Auf eisglatten Wegen und Stegen
Hier in Halle soll es in der kommenden Woche bis zu 16 Grad minus geben, Temperaturen im Plusbereich sind keine angekündigt.
Wer sich am Wochenende zudem in der anstandsgemäßen Nichteinhaltung etwaiger Ausgangssperren und 15-Kilometer-Leinen erging, der wurde bereits jetzt mit dem Ausblick auf beeindruckend vollgeschwemmte Auwaldlandschaften belohnt, oder durfte bei Schrittgeschwindigkeit die launigen Polarböen eines veritablen Schneesturmes genießen.
Ich will gar nicht groß sentimental werden, aber solche Witterungen haben unter Berücksichtigung der Gesamtlage für mich schon einen geschichtsträchtigen Beigeschmack. Weniger im Sinne des vielbeschworenen „Jahrhunderts“, welches wahlweise Winter, Hochwasser, oder Fußballspiele präfigiert, denn als Kulisse der chaotischen Verhältnisse.
Seien wir mal ehrlich: Das geballte Auftreten der Ausnahmezustände, der nicht abreißen wollende Strom unvorhergesehener und vorhergesehener Ereignisse macht sich einfach noch besser vor den knirschenden Untiefen meterhoher Schneeverwehungen. „Auch das noch!“ mag der eine betroffen seufzen – „das auch noch!“ frohlockt hingegen der andere und wartet ungeduldig auf die nächste große Schmelze.
Fakt ist jedenfalls, dass so eine Großwetterlage immer auch Chancen bietet. Mein dieswöchiger Heldenausruf geht daher kurz und bündig raus an alle Rodelrebellen und Wander-Widerständler, die – gerade wegen der widrigen Witterung – der Ordnungsmacht auf den Pisten und Stiegen der Republik das eine oder andere Schnippchen geschlagen haben.
Es gibt derzeit wenig Erbaulicheres, als den stets paarweise auftretenden Hygienehütern und Abstandsbewahrer dabei zuzusehen, wie sie sich bei ihren karikaturesken Verfolgungsjagden am Berg das gut gepolsterte Beamtenpopöchen prellen. Besser noch: Unbestätigten Gerüchten zufolge sollen an einzelnen Orten gar unbeaufsichtigte Streifenwagen unter sich spontan auftürmenden Schneemassen verschwunden sein – ein Beispiel, das Schule machen könnte.

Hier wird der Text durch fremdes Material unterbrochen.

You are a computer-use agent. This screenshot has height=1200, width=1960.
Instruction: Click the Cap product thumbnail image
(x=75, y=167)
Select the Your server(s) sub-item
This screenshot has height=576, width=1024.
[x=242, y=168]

Wegrennen ist nicht verboten (jedenfalls noch nicht) und der einwegbehandschuhte Arm des Gesetzes reicht einstweilen nur soweit, wie die spärliche Puste seiner strebermaskenbewehrten Büttel. Sportliche Betätigung an der frischen Luft ist ohnehin gut für die Gesundheit; das gilt im übrigen nicht nur für die Rodelpisten sondern auch für die Innenstädte der Republik.
Soweit, so gut. Meine Hymne für die kommenden Monate steht jedenfalls schon fest, und als mir gestern früh die ersten Wildgänse Richtung Norden entgegenflogen, habe ich sie vor mich hingesummt:
Der lang genug mit viel Bedacht
des Hauses Haft ertragen,
hat über Nacht sich aufgemacht,
die große Fahrt zu wagen.
Der sich im Dunkel abgemüht,
ihn konnt kein Zwang mehr halten,
mit allem, was da grünt und blüht,
im Licht sich zu entfalten.
Gleich Vogel, Falter, Baum und Strauch,
befreit von Winters Banden,
ist er zu neuem Leben auch
erwacht und auferstanden.
Und wenn er seiner Straße zieht,
wie es ihm will gefallen,
lässt er sein junges Wanderlied
hell in die Weite schallen.
Slentz
Es ist immer wieder erfreulich zu betrachten, wie einfache Naturereignisse (also etwa mehr als zehn Zentimeter Neuschnee) diesen Staat der hochgeschraubten Hygiene, Bürokratie und verwaltungsmäßiger Erfassung doch noch an seine Grenzen zu bringen vermögen. Das macht Hoffnung und gibt Lust auf mehr.